At 10:50am, the benchmark index was hovering at 112,394.20, an increase of 906.84 points or 0.81%.
Buying interest was observed in index-heavy sectors including automobile assemblers, cement, chemical, commercial banks, oil and gas exploration companies, OMCs, power generation and refinery.
Key stocks including HUBCO, NRL, PSO, SHEL, SNGP, OGDC, PPL, POL, MARI, MCB and MEBL traded in the green.
“Major banks will commence announcing their annual results today with Bank Alfalah,” said Intermarket Securities in a note.
“The next key milestone is the International Monetary Fund (IMF) review due in the end of February, which should reinforce the market view on continued macro stability,” it added.

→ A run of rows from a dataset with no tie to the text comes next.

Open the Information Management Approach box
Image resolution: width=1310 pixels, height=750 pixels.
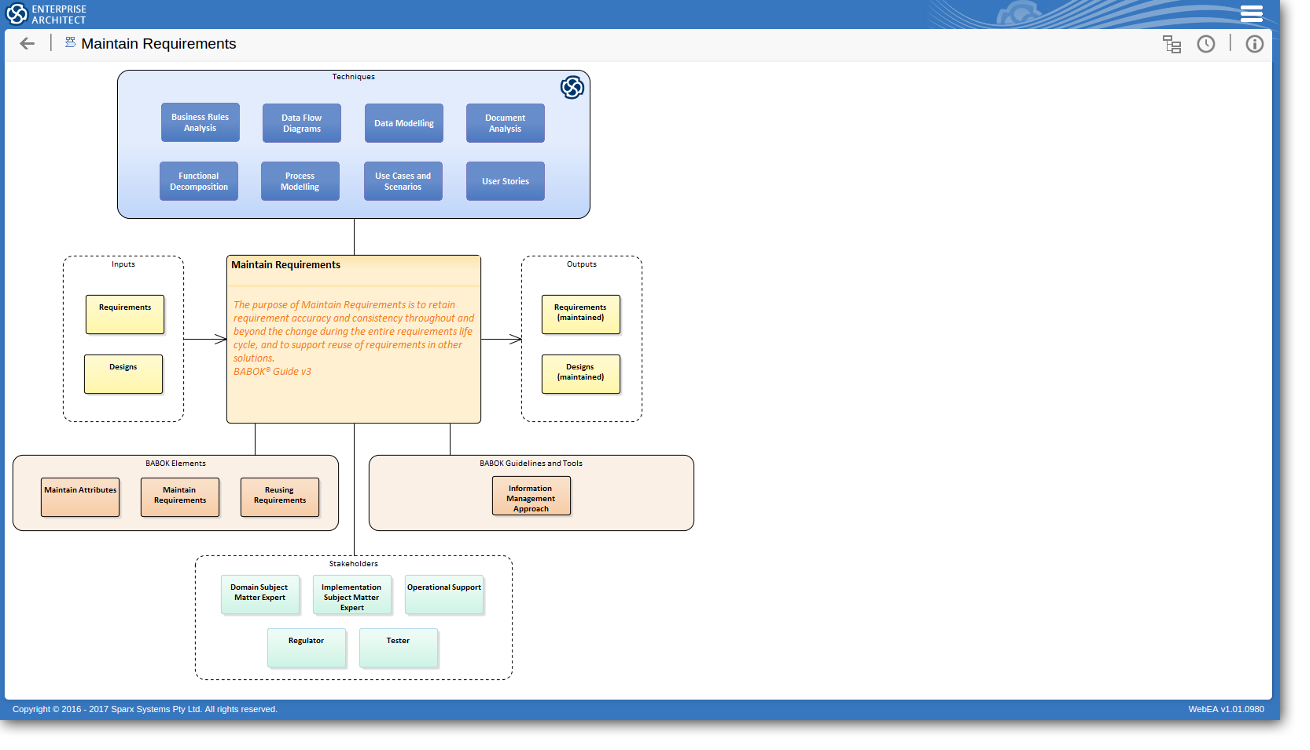point(531,496)
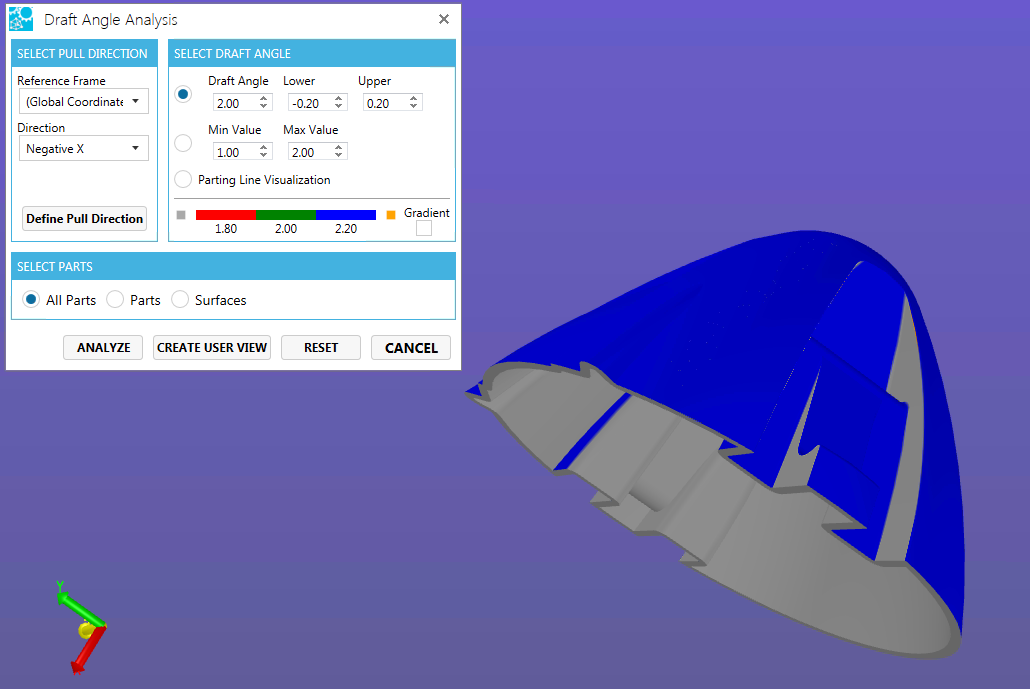Screen dimensions: 1030x689
Task: Increase the Draft Angle value with up arrow
Action: pyautogui.click(x=264, y=98)
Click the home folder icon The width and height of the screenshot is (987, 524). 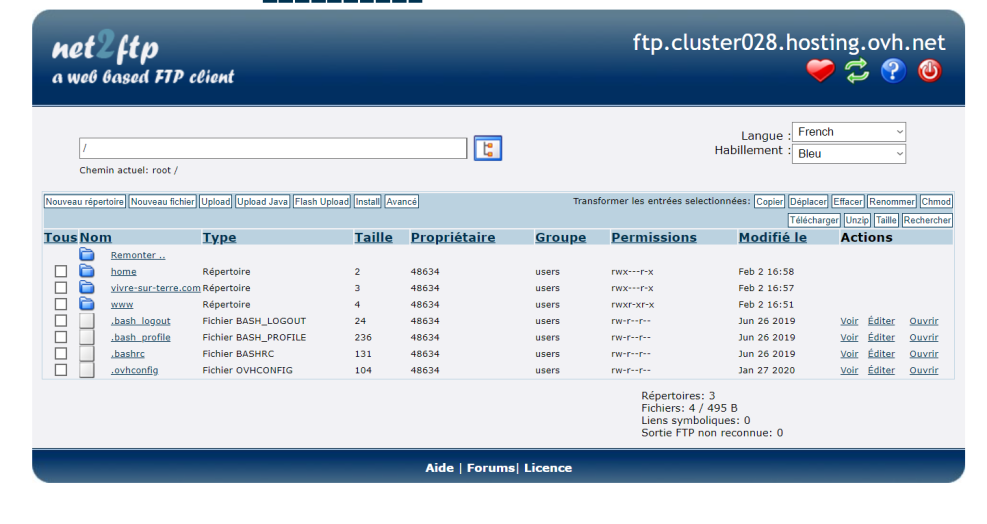[x=87, y=271]
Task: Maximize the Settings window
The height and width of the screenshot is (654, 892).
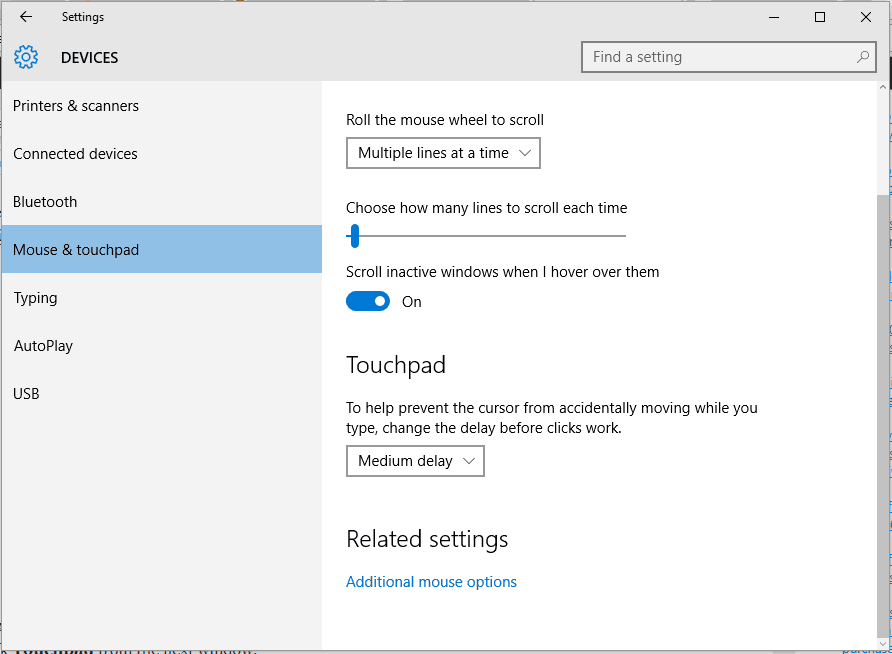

On Wednesday, selling pressure continued at the Pakistan Stock Exchange (PSX), with the benchmark KSE-100 Index falling for a third consecutive session, closing the day lower by 543 points at 111,487.36, amid a lack of positive triggers.
Internationally, Asian share markets were mixed in thin trading on Thursday as much of the region was on holiday for the Lunar New Year. At the same time, the US dollar trod water after the Federal Reserve signalled a pause in policy easing.
The US central bank held interest rates steady overnight as widely expected, with Fed Chair Jerome Powell saying there would be no rush to cut them again.
President Donald Trump’s policies remain a risk for the Fed’s policy outlook, and Saturday is likely to see new tariffs slapped on Canada, Mexico and possibly China as well.
On Wall Street, after-the-bell earnings reports from members of the Magnificent Seven megacap tech stocks were a mixed bag. Microsoft beat quarterly revenue estimates, while Tesla’s fourth-quarter profit margin missed expectations. Meta forecast first-quarter revenue below market estimates.
Another of the Mag 7, Apple reports results later Thursday.
The results did little to further the debate on Chinese startup DeepSeek’s potential threat to US dominance in artificial intelligence, and the big spending behind it – questions that triggered a rout in global tech stocks on Monday.
US stock indexes ended slightly lower on Wednesday, and tech was the biggest drag on the S&P 500 as the benchmark slipped 0.5%.